Steve O’Neill, managing director of service delivery at SSI Australia, said the areas most in need of specialist services were missing under the current scheme.

“Southwest Sydney, which has one of the highest CALDs [and] one of the highest refugee populations, and is an epicenter of humanitarian settlement in Australia, received neither CALD nor refugee permit, but other locations across Australia with indicative case numbers very reduced have received permits,” he said.
“The other part of the tender document that was presented was that they would issue between four and nine licenses in this area of ​​south-west Sydney. And in fact they only issued four licenses. And those four licenses were for generalist service providers.”
SSI was a candidate in the call for tenders for a license but did not obtain one.
Mr O’Neill said his concerns were not about SSI not being licensed, but about the system more broadly.

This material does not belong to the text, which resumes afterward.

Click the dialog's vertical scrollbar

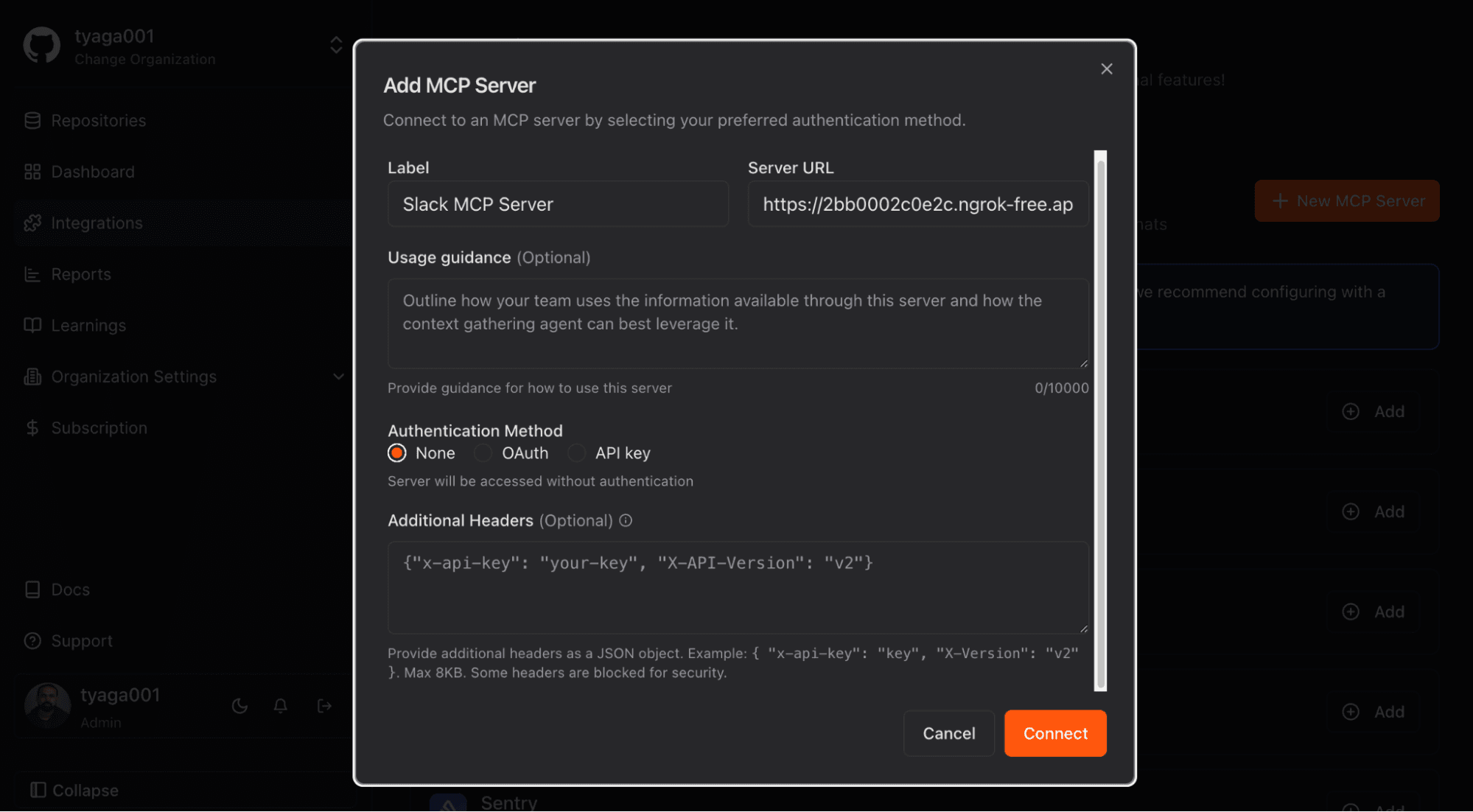pyautogui.click(x=1100, y=420)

The department spokesperson told SBS News that the licensing was influenced by several factors.

“A number of employment regions, including those in Sydney, have generated highly competitive fields,” the spokesperson said.
“This, combined with factors such as respondent demands for certain corporate shares or particular site locations, shaped the department’s final licensing decisions.”

The spokesperson said generalist providers selected to operate in culturally diverse communities had successfully demonstrated their organizational ability to do so.

Barriers to employment

According to SSI Australia, migrant and refugee job seekers face unique barriers when trying to find work.

Mr O’Neill said there should be a more streamlined approach to recognizing overseas qualifications to enable migrants and refugees to practice in their relevant professional fields.

Woman sitting at a table in an office

After Tania Abdul Muti arrived in Australia, it took her five years to find a job. Source: Provided / Tania Abdul Muti

“Newcomers want to contribute, they want to be part of a workforce, they want to have a level of economic independence, they want to thrive and settle in the new country,” he said. .

“We should be working much more closely with employers and industry on how we can work around the recognition of overseas qualifications, how we might be able to work with professional associations and industry to… make it another kind of process for people to go through certainly less expensive practices.